---------- Given entries ----------
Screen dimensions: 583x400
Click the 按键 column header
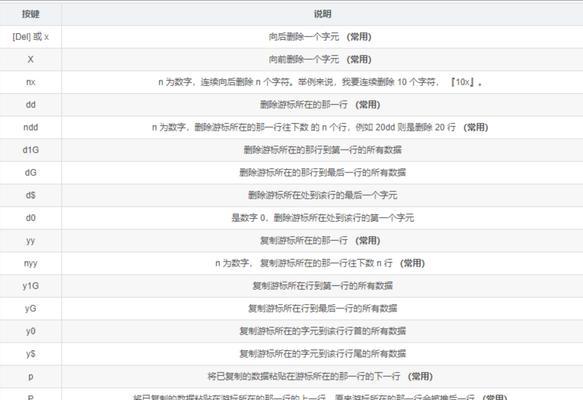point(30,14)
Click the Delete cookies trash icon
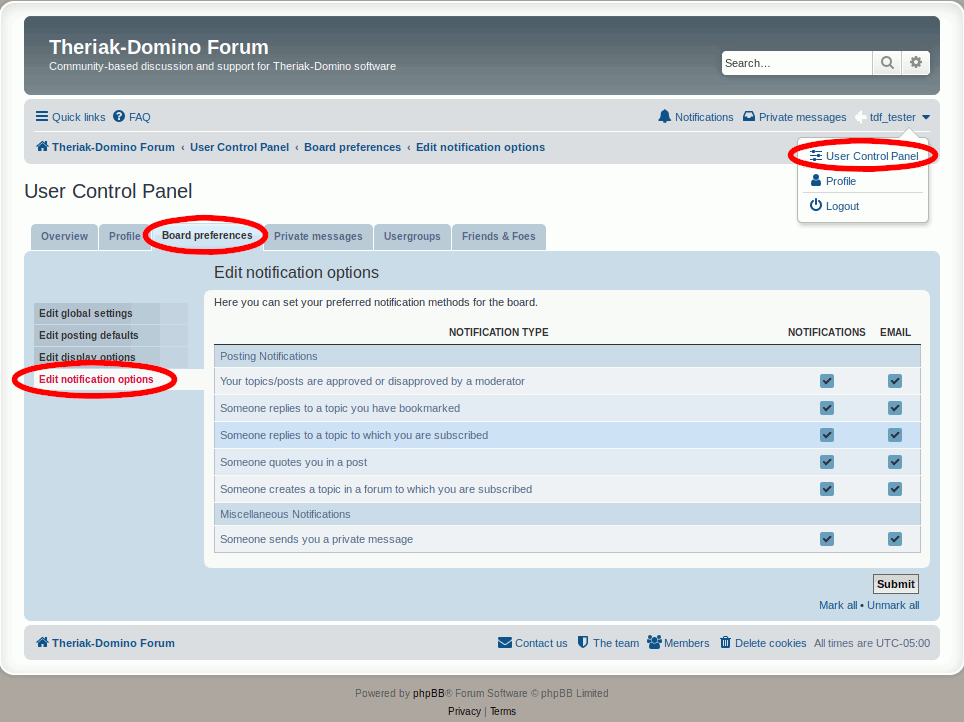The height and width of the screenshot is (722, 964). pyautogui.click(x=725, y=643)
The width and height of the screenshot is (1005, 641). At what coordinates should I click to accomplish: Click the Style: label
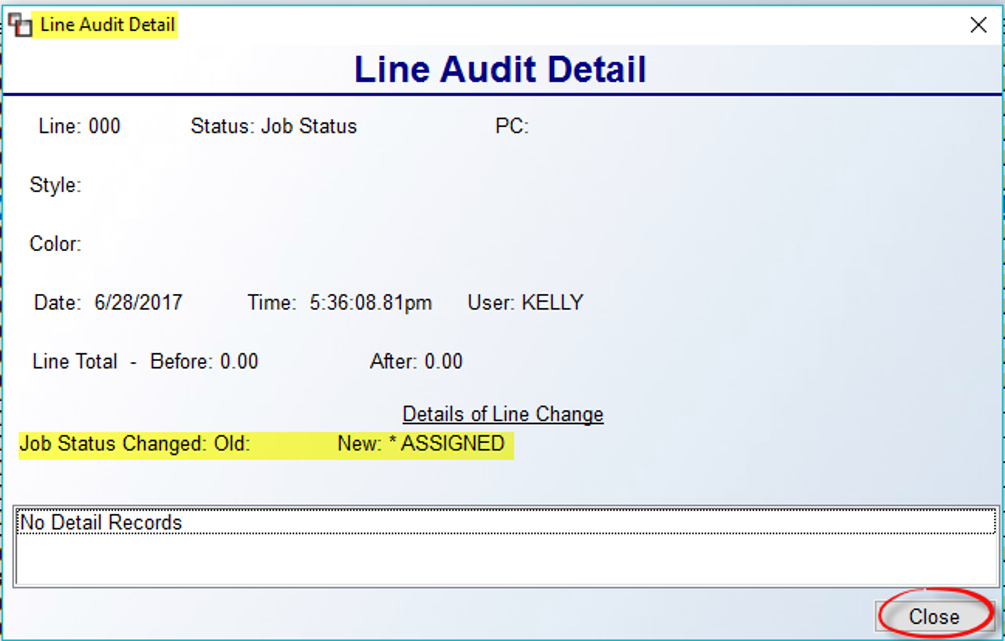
----------
» **Problem requirements**
Transcribe every line of the records exactly. Pictures do not belong in the copy.

» **Exercise result**
Screen dimensions: 583x400
Click the 按键 column header
point(30,14)
Click the Delete cookies trash icon
The height and width of the screenshot is (722, 964). pyautogui.click(x=725, y=643)
The width and height of the screenshot is (1005, 641). At what coordinates should I click to accomplish: Click the Style: label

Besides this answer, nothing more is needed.